I am not sure Secure Boot, TPM, or kernel-level anti-cheat still manage to accurately detect hardware with direct memory access. DMA hardware can still circumvent all of these things, and they only cost a few hundred bucks. The question in my mind remains: why would you pay ~$300 for DMA hardware and then ~$10-100+/month for an active private cheat? Is it worth it to look cool online to random strangers before you eventually get algorithmically detected or mass-reported and manually banned, just to create a new account and start all over? Even for those cheaters who buy high level accounts, what is the endgame of spending all that money and recycling the process?
Cheating will slowly look more and more like trying to hack your own machine.
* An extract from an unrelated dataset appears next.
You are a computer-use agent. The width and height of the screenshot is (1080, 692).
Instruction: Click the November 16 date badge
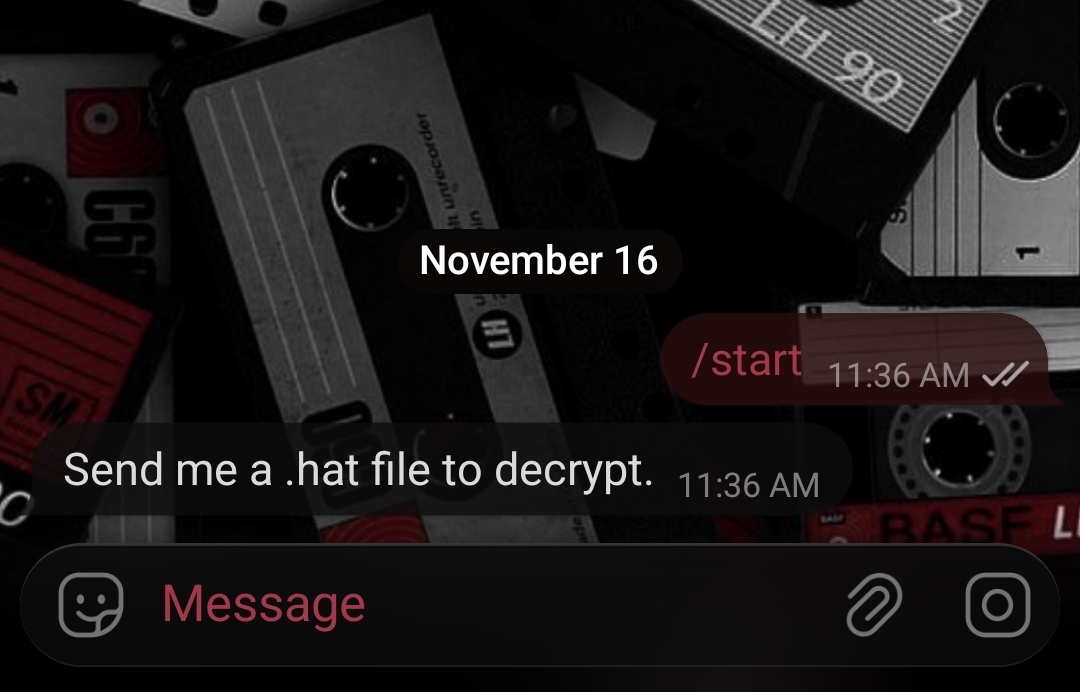[539, 261]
Secure Boot+TPM combined with decent firmware will make cheating a lot harder. If the firmware ensures random devices don’t get BME set before the IOMMU is properly, attestably, configured, you are basically now stuck looking for bugs in the TPM and UEFI if you want to shove yourself beneath the OS unnoticed. These are full of bugs, so that will work for a while, until it doesn’t.
Popping windows will probably work for some time, but HVCI will make this a pain once ubiquitously required.
And you have to do all of this while also not being detected for aberrant behavior. Eventually, the analog hole might end up being easier, lol.
It doesn't matter. The new Battlefield was hacked within 24 hours of the beta using the same DMA GPU-spoofing hardware you could buy from China for the past decade. It's not a palatable notion, but you cannot really have PC gaming without some level of cheating taking place.
Can you not simply enroll your own keys in your TPM and still boot with custom-signed drivers that circumvent all this? I mean, yeah, it's a lot more work but it would still work I guess?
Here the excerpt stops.